==== Selected passage

In Judeo-Christian folklore the angel Kushiel, meaning "Rigid One of God",  punishes individuals in Hell.

In Hebrew writings
Kushiel is one of seven angels of punishment along with Hutriel, Lahatiel, Makatiel, Puriel (also written Pusiel), Rogziel and Shoftiel.   

As a "presiding angel of Hell," he is said to punish nations with a whip made of fire, although, along with the other angels of punishment, is reported in Second Book of Enoch 10:3 to dwell in the third heaven.

Fictional references
Kushiel appears as a character in Jacqueline Carey's series of novels entitled Kushiel's Legacy.  Kushiel was the punishing angel of the Yeshuites' One God.

Kushiel is a recurring character in John Connolly's books featuring private eye Charlie Parker. Kushiel is referred to as The Collector and is only referred to by name in The Reflecting Eye: A Charlie Parker Novella and the recent The Whisperers. He also appears in The Unquiet and The Wrath of Angels. He is also in A Time of Torment and A Game of Ghosts.

========

== Exercise task 1 ==
In the Kushiel passage, write out the stretch from "Fictional references" through "Game of Ghosts." again, swapping "private eye" for "private investigator".
The Kushiel passage and the records come from unrelated sources.

==== Supplied records

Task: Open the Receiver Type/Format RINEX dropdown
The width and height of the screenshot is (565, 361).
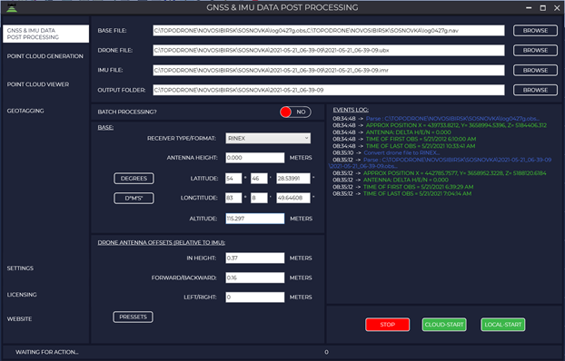Action: 268,138
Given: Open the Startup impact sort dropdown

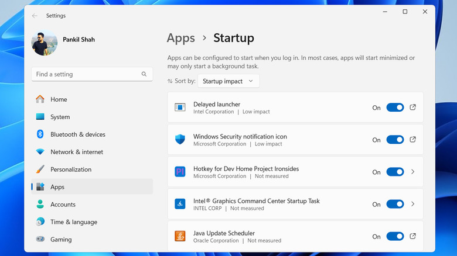Looking at the screenshot, I should (229, 81).
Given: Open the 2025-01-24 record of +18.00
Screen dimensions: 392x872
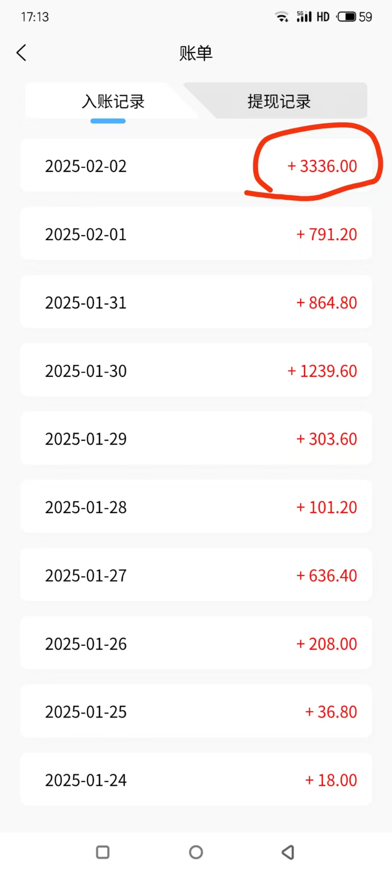Looking at the screenshot, I should click(196, 780).
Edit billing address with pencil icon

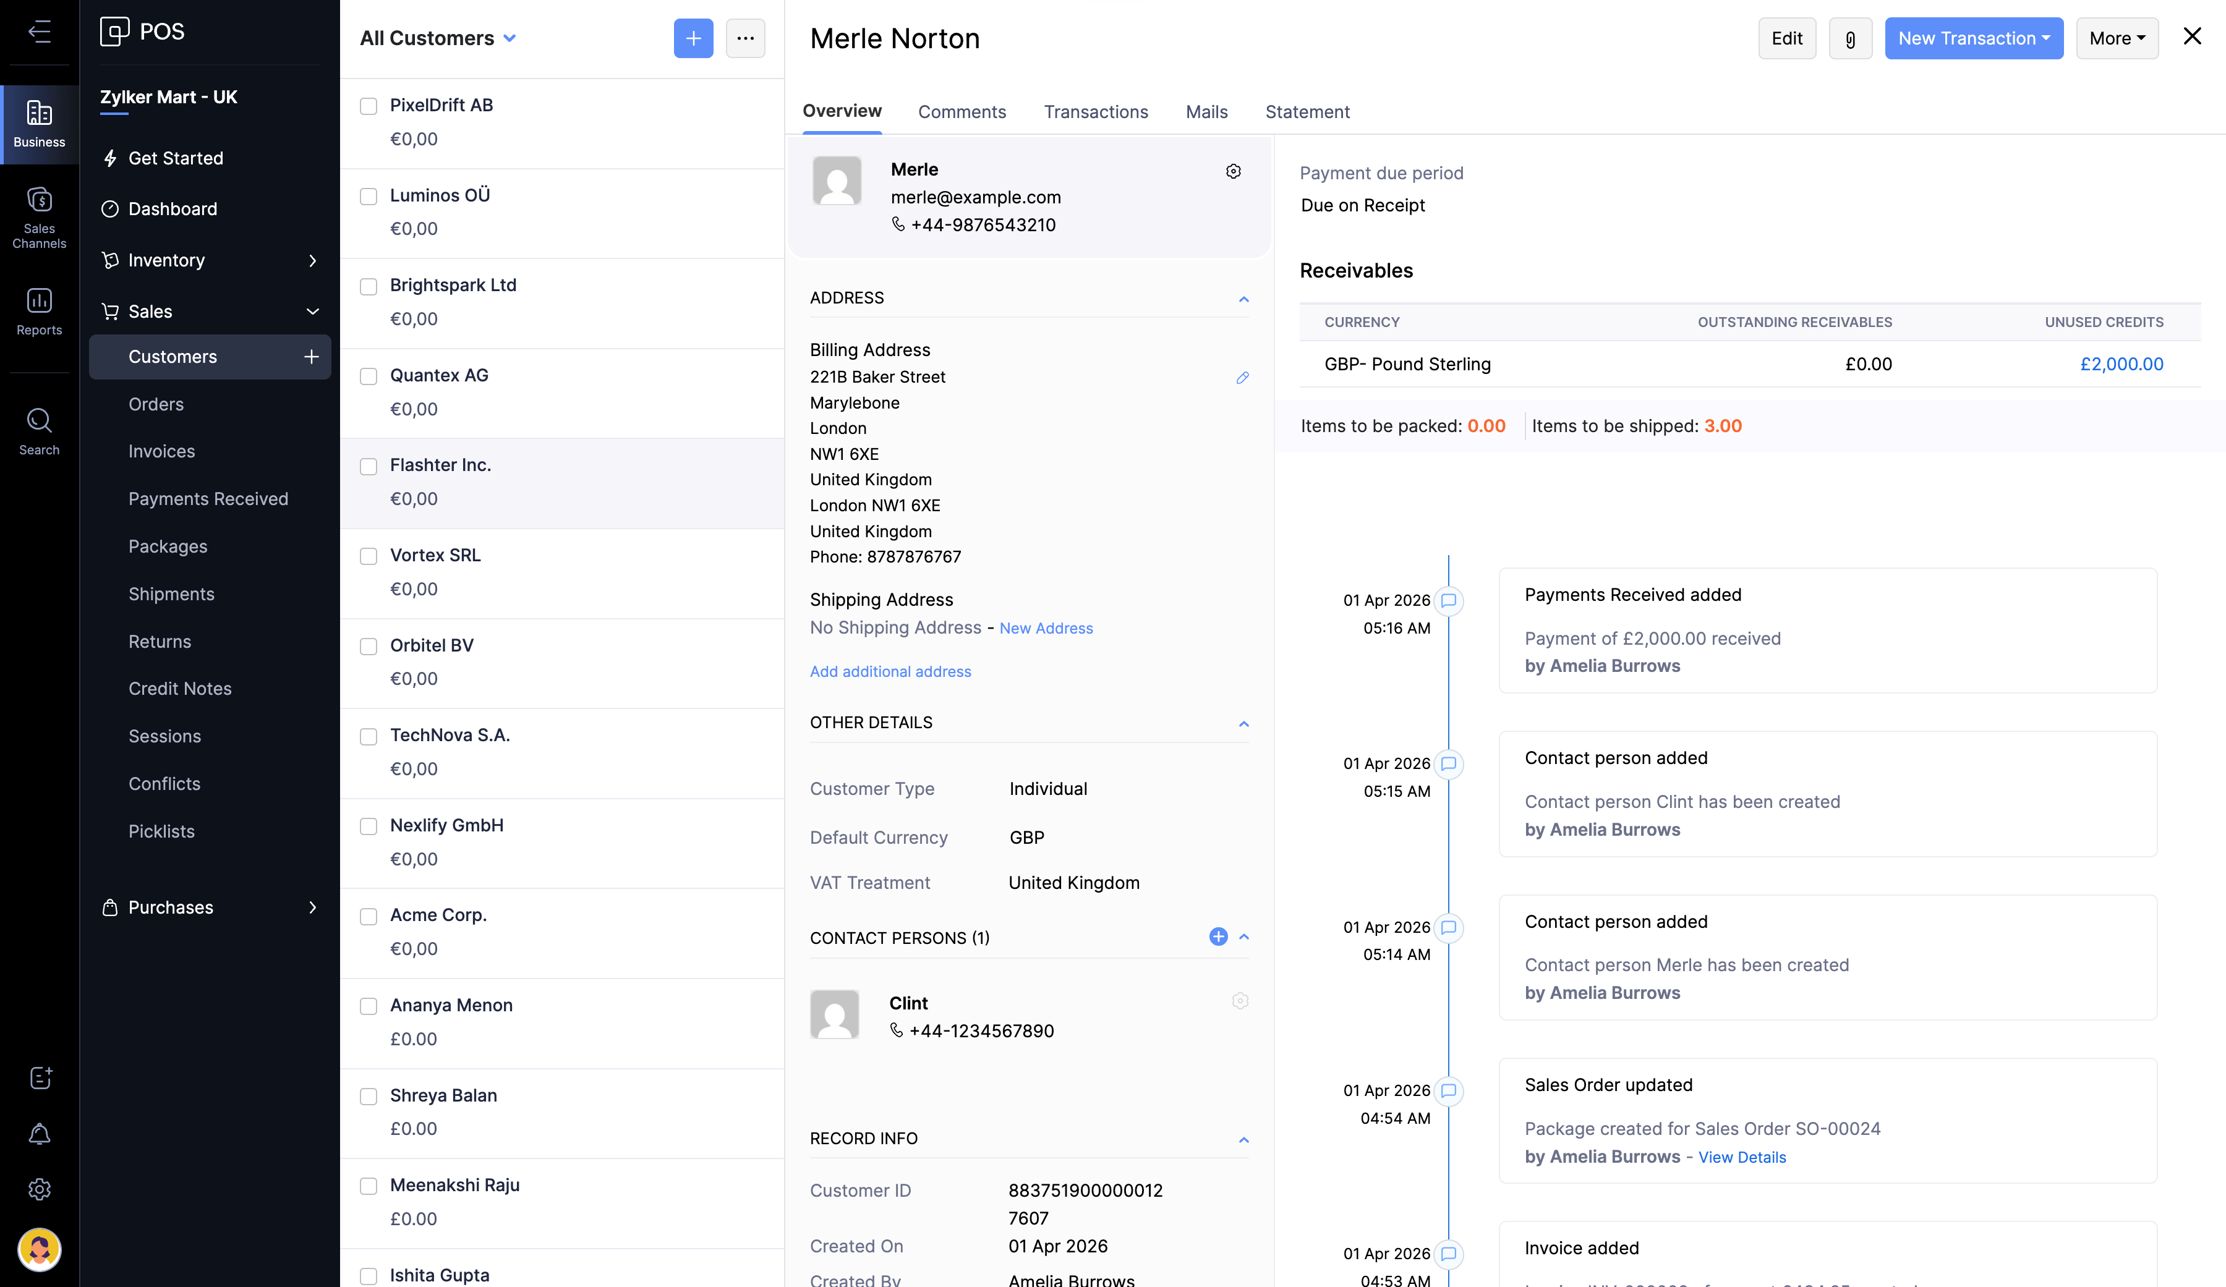click(x=1242, y=378)
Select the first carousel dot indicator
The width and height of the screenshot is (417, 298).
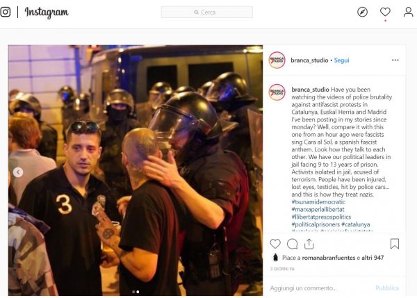[x=133, y=292]
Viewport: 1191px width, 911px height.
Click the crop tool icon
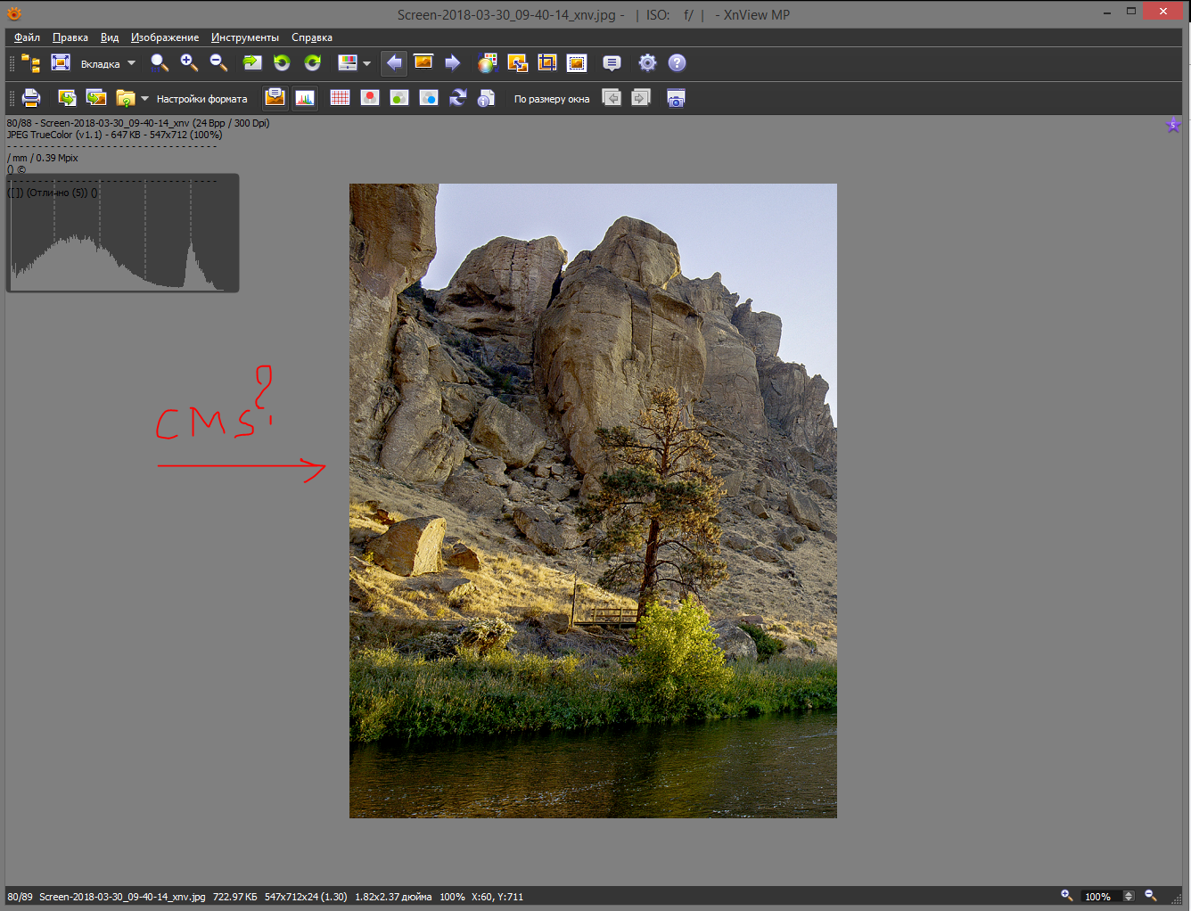coord(547,62)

========

== Exercise task 2 ==
Copy the records word for word, from the line containing "Given: Open the 2025-01-24 record of +18.00" through the end of the records, and leave out the pictures.

== Full solution 1 ==
Fictional references
Kushiel appears as a character in Jacqueline Carey's series of novels entitled Kushiel's Legacy.  Kushiel was the punishing angel of the Yeshuites' One God.

Kushiel is a recurring character in John Connolly's books featuring private investigator Charlie Parker. Kushiel is referred to as The Collector and is only referred to by name in The Reflecting Eye: A Charlie Parker Novella and the recent The Whisperers. He also appears in The Unquiet and The Wrath of Angels. He is also in A Time of Torment and A Game of Ghosts.

== Full solution 2 ==
Given: Open the 2025-01-24 record of +18.00
Screen dimensions: 392x872
Looking at the screenshot, I should click(196, 780).
Edit billing address with pencil icon

click(x=1242, y=378)
Select the first carousel dot indicator
The width and height of the screenshot is (417, 298).
[x=133, y=292]
Viewport: 1191px width, 911px height.
Click the crop tool icon
coord(547,62)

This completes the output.